Objective.
Copy out all of the material below word for word, keeping every line unchanged.

+++ Extracted records

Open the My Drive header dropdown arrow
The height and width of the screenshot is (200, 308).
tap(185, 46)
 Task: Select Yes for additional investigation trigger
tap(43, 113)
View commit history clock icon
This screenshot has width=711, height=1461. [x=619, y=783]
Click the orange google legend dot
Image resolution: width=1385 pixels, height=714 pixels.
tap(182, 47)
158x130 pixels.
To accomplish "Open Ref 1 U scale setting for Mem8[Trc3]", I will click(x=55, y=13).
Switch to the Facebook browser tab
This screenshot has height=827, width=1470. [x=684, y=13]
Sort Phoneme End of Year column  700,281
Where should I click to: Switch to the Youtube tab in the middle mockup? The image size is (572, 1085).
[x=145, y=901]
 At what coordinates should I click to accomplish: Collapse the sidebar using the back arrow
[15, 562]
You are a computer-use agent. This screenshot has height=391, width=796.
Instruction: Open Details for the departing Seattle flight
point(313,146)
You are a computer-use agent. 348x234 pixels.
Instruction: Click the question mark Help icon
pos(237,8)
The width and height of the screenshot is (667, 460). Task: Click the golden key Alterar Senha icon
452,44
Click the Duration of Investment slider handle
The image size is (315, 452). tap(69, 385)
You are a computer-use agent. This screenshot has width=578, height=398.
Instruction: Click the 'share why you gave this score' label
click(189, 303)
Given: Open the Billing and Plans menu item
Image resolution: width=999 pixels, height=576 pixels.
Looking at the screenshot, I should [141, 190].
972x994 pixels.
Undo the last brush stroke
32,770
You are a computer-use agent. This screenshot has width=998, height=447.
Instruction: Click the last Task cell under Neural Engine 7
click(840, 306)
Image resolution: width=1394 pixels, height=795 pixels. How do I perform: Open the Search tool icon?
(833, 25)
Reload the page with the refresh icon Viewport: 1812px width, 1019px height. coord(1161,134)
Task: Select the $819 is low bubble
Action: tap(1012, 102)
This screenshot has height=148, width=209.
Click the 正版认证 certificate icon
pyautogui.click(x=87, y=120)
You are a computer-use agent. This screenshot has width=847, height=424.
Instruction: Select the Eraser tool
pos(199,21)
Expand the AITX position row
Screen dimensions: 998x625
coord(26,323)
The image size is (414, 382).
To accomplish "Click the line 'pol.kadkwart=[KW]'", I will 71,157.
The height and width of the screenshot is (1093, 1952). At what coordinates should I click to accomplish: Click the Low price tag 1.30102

++++++

Exercise response.
Open the My Drive header dropdown arrow
The height and width of the screenshot is (200, 308).
tap(185, 46)
 Task: Select Yes for additional investigation trigger
tap(43, 113)
View commit history clock icon
This screenshot has width=711, height=1461. [x=619, y=783]
Click the orange google legend dot
Image resolution: width=1385 pixels, height=714 pixels.
tap(182, 47)
158x130 pixels.
To accomplish "Open Ref 1 U scale setting for Mem8[Trc3]", I will click(x=55, y=13).
Switch to the Facebook browser tab
This screenshot has height=827, width=1470. [x=684, y=13]
Sort Phoneme End of Year column  700,281
Where should I click to: Switch to the Youtube tab in the middle mockup? The image size is (572, 1085).
[x=145, y=901]
 At what coordinates should I click to accomplish: Collapse the sidebar using the back arrow
[15, 562]
You are a computer-use agent. This screenshot has height=391, width=796.
Instruction: Open Details for the departing Seattle flight
point(313,146)
You are a computer-use agent. 348x234 pixels.
Instruction: Click the question mark Help icon
pos(237,8)
The width and height of the screenshot is (667, 460). Task: Click the golden key Alterar Senha icon
452,44
Click the Duration of Investment slider handle
The image size is (315, 452). tap(69, 385)
You are a computer-use agent. This screenshot has width=578, height=398.
Instruction: Click the 'share why you gave this score' label
click(189, 303)
Given: Open the Billing and Plans menu item
Image resolution: width=999 pixels, height=576 pixels.
Looking at the screenshot, I should [141, 190].
972x994 pixels.
Undo the last brush stroke
32,770
You are a computer-use agent. This screenshot has width=998, height=447.
Instruction: Click the last Task cell under Neural Engine 7
click(840, 306)
Image resolution: width=1394 pixels, height=795 pixels. How do I perform: Open the Search tool icon?
(833, 25)
Reload the page with the refresh icon Viewport: 1812px width, 1019px height. coord(1161,134)
Task: Select the $819 is low bubble
Action: tap(1012, 102)
This screenshot has height=148, width=209.
Click the 正版认证 certificate icon
pyautogui.click(x=87, y=120)
You are a computer-use agent. This screenshot has width=847, height=424.
Instruction: Select the Eraser tool
pos(199,21)
Expand the AITX position row
Screen dimensions: 998x625
coord(26,323)
The image size is (414, 382).
To accomplish "Click the line 'pol.kadkwart=[KW]'", I will 71,157.
The height and width of the screenshot is (1093, 1952). At what coordinates should I click to accomplish: Click the Low price tag 1.30102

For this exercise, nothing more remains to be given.